No Conversion Therapy for Minors

A new study by the Substance Abuse and Mental Health Services Department (SAMHSA) reaffirms that conversion therapy is harmful for minors.

The report, “Ending Conversion Therapy: Supporting and Affirming LGBTQ Youth,” released in October included findings and discussions by an expert panel held by the American Psychological Association in July 2015 and included alternatives to conversion therapy.

“There’s been increased attention to conversion therapy on minors,” said Elliot Kennedy, who helped work on the report. “What was missing was a science based report providing accurate information for parents and health workers.”

He said there are two take away messages from the study research. First, variations in sexual and gender orientation are normal. Second, that conversion therapy isn’t effective or appropriate and that it reinforces negative stereotypes.

Z Joshua Wolff, a psychologist who helped work on the study, understands this all too well. When he was in his 20s, he went through years of conversion therapy.

“My very first session with him [the psychologist], I asked very directly, ‘Is this something that you think you can change? Can you help me change my sexual orientation from being attracted to men to being attracted to women?’” he recalled.

The psychologist told him that he’d changed other men before him, and Wolff said he was excited to have finally found someone who could help and who told him the answers that he wanted to hear, that he could finally change “this part of me that I really believed was sinful and wrong and was very ashamed of.”

A year after starting therapy, Wolff noticed that nothing had really changed. When he told his doctor this, the psychologist responded that if they kept working at it and tried to look deeper into Wolff’s issues with his father, he would eventually become heterosexual.

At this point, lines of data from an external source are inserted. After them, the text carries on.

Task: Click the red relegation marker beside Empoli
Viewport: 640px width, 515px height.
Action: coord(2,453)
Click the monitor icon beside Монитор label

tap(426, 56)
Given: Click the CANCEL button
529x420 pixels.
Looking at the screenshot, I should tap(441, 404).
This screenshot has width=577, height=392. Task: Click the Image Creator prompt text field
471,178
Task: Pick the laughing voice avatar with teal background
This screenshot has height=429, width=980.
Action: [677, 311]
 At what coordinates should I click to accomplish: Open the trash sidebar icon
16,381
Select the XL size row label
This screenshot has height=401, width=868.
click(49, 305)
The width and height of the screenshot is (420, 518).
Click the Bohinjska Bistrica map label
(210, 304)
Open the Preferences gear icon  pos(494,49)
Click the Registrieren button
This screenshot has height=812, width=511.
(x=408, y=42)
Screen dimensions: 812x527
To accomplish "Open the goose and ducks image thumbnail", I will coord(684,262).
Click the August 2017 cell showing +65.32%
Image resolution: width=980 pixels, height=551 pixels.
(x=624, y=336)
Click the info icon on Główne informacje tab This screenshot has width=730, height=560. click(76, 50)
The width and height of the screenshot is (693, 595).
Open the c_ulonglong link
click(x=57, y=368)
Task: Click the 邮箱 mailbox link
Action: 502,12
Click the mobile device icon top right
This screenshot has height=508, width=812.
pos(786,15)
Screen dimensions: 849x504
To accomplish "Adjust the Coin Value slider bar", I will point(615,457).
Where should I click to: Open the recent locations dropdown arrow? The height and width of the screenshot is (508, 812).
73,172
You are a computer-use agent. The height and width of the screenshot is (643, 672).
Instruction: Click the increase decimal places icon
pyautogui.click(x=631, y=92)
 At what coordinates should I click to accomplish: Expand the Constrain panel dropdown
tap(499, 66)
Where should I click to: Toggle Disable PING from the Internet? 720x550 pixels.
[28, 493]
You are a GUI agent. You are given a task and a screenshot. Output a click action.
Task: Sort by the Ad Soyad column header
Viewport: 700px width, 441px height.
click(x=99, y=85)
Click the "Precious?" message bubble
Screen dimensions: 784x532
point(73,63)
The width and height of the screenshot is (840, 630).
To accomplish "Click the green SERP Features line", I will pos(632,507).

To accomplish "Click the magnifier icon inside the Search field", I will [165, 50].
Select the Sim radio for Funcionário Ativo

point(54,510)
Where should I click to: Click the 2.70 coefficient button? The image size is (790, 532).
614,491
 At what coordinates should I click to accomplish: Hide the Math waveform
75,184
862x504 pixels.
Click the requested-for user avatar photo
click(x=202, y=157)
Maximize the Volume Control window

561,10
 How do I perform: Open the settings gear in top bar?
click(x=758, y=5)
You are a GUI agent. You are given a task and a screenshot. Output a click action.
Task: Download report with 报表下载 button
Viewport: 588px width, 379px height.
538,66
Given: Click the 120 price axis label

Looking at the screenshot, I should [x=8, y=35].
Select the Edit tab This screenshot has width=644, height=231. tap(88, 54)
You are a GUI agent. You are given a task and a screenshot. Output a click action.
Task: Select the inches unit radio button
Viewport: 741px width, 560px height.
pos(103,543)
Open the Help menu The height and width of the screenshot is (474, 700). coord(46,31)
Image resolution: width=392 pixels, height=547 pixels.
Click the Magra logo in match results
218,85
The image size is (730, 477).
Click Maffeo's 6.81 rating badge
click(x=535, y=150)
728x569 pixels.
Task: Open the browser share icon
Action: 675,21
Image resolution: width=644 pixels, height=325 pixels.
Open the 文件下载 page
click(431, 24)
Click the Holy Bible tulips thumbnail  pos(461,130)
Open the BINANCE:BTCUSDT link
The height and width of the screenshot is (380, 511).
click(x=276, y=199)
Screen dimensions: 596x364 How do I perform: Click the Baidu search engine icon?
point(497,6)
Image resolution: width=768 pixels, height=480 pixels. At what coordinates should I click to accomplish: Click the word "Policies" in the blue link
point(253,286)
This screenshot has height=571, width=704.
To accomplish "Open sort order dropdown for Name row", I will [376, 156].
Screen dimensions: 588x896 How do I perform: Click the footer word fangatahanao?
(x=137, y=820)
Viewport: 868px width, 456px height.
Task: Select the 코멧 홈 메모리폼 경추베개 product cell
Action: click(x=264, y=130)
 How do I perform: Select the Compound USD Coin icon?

With this new information in mind, Wolff continued the therapy. A half a year later, Wolff still hadn’t seen any results. In fact, he saw it had negative effects.

“I didn’t want to be gay,” Wolff confessed. “Someone said I could change, but no matter how hard I tried, nothing changed. I actually became more depressed and was just wondering, ‘Why isn’t this working? What am I doing wrong?’”

He told his therapist about his thoughts, and he said something that Wolff said he’d never forget.

“He said, ‘If you decide that you’re gay and one day you send me a Christmas card, and it has you and another man on it, I’ll be happy for you, but I’ll always know that that wasn’t the best for you,’” Wolff confided.

He said he realized that his unhappiness stemmed from the fact that he believed he was imperfect and that he could never be content unless he worked harder enough to change himself.

“It was harmful and could’ve been more harmful if I’d stayed with the treatment longer,” he said. “Not to mention the financial aspect. It was expensive and didn’t even work.”

The new study would be helpful primarily for providers working with families who might be distressed by a child’s identity, said Kennedy. It would also be helpful for families themselves.

Wolff said that he thinks that helping families is top priority.

“My hope would be that working with family and parents to find ways not to reject their children and still be consistent with their religious beliefs,” he said.

Kennedy said the administration’s objective is to educate providers who are unsure of how to help a family in distress. He hopes that the report can serve as a resource to inform the public.

Samantha Ames, #BornPerfect Campaign Coordinator, said she believes the findings of the study are groundbreaking, especially for transgender youth.

“The research and clinical expertise makes clear that conversion therapy for LGBTQ youth is ineffective and very likely harmful,” she said.

She said because parents put their children into therapy because they love them and think that it’s the best option, public education is the best way to combat conversion therapy.

That’s what she hopes to do with the #BornPerfect campaign, which began in June 2013 with the goal of ending conversion therapy in the U.S. in five years.

Currently, conversion therapy is banned in four countries. People involved in the campaign work on bills to prohibit licensed mental health providers from treating patients under 18 years old. They send bills to court and speak to communities, allowing survivors to speak at the meetings.

The issue has gone from one largely unknown by much of the population to something that has become an issue at the forefront of LGBT equality, Ames said.

“We’re not going to end it by passing a law in every state or court case in every jurisdiction” she said. “We’re going to end it by stopping a client base for the industry by showing that this is not the right way to do right for their children.”